# Written problem
Copy the lines of the records below word for word, starting at the line containing "The image size is (640, 360)." and ending at the line containing "will (x=123, y=182).", with both of those lines included.

── Entries provided

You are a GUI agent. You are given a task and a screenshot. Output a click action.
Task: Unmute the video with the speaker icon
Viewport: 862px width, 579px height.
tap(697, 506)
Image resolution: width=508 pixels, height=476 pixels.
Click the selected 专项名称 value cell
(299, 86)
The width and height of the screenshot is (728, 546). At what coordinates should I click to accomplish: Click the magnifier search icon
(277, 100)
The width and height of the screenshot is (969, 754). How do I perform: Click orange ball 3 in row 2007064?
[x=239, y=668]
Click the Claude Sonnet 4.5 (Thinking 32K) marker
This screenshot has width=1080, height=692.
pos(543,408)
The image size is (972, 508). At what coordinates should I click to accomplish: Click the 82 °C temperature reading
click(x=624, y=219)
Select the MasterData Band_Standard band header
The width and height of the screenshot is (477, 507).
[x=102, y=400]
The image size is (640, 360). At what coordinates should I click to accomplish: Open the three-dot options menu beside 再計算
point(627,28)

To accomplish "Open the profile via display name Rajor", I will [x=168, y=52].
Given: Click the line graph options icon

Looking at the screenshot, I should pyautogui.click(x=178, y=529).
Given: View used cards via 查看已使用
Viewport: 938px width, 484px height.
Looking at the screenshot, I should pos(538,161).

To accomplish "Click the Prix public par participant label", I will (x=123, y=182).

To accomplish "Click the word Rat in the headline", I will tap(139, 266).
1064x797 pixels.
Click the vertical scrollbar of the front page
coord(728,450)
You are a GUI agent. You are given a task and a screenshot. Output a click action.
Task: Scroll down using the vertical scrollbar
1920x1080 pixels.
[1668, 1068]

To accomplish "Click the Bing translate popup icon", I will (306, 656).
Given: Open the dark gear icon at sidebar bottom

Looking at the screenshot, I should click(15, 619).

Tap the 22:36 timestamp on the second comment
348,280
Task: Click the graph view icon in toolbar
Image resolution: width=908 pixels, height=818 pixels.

────

# Response below
The image size is (640, 360). At what coordinates should I click to accomplish: Open the three-dot options menu beside 再計算
point(627,28)

To accomplish "Open the profile via display name Rajor", I will [x=168, y=52].
Given: Click the line graph options icon

Looking at the screenshot, I should pyautogui.click(x=178, y=529).
Given: View used cards via 查看已使用
Viewport: 938px width, 484px height.
Looking at the screenshot, I should pos(538,161).

To accomplish "Click the Prix public par participant label", I will (x=123, y=182).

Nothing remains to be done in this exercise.